▶ **Stored records**
▬▬▬
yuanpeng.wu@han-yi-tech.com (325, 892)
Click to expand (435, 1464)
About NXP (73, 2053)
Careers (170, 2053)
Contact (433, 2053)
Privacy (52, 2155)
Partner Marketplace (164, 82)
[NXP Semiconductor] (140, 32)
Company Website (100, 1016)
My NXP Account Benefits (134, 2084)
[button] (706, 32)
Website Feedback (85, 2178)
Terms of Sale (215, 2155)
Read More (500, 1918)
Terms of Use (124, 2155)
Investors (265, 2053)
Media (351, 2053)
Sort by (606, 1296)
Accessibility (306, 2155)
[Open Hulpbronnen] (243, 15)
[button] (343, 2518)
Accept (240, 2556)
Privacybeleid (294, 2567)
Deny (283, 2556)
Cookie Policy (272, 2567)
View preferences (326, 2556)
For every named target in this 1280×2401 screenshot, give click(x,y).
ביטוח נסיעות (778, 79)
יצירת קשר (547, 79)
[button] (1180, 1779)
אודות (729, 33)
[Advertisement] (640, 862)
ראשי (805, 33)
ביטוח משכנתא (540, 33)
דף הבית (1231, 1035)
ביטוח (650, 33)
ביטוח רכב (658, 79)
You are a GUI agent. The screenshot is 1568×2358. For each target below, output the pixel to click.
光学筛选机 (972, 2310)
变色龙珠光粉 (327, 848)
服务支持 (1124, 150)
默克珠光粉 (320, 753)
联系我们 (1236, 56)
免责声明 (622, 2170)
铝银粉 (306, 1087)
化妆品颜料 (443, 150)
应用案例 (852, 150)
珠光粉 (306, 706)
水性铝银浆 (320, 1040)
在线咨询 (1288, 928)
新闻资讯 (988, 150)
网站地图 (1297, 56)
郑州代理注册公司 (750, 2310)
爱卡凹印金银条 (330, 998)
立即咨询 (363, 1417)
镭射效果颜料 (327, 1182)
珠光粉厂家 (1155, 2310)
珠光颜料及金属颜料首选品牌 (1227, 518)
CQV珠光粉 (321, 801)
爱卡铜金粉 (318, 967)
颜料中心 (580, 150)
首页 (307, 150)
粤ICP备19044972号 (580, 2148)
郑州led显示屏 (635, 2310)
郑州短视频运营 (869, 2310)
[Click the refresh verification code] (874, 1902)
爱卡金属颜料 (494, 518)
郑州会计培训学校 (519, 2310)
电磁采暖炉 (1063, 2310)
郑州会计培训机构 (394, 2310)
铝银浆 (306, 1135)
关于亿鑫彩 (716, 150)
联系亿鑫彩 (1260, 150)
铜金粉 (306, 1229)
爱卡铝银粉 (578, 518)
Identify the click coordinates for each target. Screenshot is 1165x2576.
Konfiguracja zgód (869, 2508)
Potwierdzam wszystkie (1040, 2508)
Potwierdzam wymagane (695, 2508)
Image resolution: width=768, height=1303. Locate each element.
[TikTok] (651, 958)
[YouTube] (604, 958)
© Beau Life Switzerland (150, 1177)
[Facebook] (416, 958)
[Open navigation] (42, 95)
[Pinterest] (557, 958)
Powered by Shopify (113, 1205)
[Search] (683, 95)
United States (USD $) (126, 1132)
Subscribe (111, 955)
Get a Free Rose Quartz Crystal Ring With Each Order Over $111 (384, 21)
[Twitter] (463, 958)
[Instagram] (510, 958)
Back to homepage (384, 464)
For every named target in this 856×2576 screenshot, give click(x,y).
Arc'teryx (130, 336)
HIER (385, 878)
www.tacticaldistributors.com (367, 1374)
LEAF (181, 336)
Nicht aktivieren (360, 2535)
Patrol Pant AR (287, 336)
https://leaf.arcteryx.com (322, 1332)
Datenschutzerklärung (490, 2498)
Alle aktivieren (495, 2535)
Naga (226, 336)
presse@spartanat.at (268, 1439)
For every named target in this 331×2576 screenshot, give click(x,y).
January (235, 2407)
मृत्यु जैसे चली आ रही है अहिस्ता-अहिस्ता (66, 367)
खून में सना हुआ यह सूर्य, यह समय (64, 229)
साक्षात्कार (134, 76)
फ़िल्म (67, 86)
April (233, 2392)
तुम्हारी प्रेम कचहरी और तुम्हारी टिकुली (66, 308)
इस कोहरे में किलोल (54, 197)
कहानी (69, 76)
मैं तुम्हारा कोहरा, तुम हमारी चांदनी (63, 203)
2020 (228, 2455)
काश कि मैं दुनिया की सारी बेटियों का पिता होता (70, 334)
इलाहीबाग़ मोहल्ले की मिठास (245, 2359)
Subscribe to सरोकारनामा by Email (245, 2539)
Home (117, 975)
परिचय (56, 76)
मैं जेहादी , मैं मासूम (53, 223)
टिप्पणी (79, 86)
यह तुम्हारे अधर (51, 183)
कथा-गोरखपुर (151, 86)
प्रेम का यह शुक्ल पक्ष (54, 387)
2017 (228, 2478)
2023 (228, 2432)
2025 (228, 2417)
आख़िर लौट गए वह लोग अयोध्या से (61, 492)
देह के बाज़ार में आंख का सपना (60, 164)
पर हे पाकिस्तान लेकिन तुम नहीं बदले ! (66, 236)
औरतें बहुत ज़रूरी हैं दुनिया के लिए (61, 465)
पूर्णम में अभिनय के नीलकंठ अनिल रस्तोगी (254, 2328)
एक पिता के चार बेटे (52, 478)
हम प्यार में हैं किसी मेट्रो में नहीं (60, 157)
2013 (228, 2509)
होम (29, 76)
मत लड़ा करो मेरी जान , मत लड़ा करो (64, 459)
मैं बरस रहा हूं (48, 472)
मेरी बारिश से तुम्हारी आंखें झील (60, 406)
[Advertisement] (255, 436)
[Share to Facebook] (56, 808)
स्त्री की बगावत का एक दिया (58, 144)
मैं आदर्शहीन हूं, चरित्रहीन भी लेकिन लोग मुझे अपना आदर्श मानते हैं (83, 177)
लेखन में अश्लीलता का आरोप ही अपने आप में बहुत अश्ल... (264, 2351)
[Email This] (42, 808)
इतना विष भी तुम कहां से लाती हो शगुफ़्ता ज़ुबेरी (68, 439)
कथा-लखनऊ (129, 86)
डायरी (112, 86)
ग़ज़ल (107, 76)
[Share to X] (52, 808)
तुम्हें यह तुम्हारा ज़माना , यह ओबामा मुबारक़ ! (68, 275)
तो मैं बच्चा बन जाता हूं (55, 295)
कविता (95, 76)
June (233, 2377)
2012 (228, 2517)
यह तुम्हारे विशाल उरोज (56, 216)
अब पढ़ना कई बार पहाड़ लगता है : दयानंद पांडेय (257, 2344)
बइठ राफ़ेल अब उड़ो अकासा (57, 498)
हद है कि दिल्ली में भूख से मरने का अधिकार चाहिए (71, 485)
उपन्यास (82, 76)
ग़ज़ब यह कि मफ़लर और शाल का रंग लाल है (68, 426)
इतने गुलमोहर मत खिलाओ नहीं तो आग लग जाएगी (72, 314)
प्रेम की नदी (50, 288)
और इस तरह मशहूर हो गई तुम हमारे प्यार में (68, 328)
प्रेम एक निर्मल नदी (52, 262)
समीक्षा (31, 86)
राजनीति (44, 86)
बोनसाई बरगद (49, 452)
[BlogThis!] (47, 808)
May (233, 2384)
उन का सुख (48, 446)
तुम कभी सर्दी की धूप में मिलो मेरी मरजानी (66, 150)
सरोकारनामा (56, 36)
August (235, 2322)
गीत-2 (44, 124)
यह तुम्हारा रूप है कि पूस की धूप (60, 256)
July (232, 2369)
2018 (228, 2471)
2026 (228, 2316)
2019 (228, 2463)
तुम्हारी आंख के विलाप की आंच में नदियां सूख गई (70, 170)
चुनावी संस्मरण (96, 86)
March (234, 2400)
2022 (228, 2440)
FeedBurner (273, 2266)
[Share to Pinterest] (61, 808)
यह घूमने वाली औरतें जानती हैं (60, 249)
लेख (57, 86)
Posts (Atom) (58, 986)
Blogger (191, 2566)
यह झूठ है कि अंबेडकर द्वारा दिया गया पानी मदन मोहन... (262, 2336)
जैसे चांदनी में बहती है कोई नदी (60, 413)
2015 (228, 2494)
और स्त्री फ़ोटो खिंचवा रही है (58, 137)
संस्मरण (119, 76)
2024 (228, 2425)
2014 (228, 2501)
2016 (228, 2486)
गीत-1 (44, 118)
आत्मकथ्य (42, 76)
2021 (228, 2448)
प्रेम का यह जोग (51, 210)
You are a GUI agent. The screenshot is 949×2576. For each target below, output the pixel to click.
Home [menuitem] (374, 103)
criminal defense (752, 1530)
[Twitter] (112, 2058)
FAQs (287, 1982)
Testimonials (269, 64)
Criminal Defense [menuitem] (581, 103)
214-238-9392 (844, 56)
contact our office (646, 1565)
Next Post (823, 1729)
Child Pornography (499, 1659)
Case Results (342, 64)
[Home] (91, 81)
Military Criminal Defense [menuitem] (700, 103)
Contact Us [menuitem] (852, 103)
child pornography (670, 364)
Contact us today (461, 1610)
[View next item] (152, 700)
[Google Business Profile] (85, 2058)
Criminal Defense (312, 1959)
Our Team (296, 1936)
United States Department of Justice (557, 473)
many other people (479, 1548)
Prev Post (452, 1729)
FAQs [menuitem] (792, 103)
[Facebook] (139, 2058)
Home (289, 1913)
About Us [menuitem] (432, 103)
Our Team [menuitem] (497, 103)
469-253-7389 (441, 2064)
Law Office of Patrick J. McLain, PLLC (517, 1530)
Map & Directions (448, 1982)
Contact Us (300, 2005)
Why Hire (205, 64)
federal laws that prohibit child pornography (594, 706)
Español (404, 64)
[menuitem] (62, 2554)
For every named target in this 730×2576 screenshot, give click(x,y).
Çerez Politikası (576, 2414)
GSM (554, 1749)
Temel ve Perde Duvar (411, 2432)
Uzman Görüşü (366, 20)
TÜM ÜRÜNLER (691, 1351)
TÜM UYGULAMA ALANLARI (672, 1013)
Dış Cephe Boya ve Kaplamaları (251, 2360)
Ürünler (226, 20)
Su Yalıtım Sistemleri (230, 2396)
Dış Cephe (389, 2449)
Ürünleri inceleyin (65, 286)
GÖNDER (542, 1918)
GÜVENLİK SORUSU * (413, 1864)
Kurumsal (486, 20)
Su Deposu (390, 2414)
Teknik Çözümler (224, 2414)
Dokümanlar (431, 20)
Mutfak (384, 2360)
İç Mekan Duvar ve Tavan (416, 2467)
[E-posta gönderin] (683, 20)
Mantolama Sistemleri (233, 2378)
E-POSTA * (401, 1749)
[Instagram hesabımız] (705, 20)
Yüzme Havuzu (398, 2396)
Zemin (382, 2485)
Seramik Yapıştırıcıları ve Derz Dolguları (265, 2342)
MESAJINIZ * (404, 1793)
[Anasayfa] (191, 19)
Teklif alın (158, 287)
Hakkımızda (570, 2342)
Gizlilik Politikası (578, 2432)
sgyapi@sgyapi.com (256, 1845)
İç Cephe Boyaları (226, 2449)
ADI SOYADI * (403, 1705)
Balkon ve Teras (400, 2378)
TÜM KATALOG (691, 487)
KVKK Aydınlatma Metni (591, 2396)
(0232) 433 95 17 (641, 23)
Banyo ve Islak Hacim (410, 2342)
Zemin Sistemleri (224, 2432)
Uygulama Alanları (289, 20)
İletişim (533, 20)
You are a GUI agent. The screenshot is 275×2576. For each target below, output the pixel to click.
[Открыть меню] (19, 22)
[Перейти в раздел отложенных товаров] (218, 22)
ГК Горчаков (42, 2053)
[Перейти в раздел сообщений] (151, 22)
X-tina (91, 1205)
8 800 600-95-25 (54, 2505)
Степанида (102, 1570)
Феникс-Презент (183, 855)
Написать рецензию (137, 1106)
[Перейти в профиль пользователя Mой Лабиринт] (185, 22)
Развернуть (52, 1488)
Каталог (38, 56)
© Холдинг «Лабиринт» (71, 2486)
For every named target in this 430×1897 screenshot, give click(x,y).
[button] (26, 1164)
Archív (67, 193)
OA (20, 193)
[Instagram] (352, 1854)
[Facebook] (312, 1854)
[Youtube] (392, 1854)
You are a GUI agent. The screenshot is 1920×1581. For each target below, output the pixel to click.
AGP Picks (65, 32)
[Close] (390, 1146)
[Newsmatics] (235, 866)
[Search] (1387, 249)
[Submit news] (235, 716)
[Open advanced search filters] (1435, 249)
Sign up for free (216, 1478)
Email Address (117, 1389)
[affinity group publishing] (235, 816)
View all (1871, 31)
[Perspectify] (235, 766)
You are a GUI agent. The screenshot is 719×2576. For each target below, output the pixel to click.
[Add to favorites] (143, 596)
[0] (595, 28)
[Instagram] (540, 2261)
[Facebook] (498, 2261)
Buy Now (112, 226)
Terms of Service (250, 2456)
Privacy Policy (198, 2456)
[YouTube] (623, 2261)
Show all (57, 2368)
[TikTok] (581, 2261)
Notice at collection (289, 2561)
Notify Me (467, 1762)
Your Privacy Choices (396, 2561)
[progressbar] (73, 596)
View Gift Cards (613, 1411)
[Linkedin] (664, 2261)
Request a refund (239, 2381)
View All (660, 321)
▬▬▬
▶ **THE TASK**
Wherever the word "United" appears in a line of the records, count that line. Say how many there are, with no other words.

▶ **RESULT OF THE TASK**
2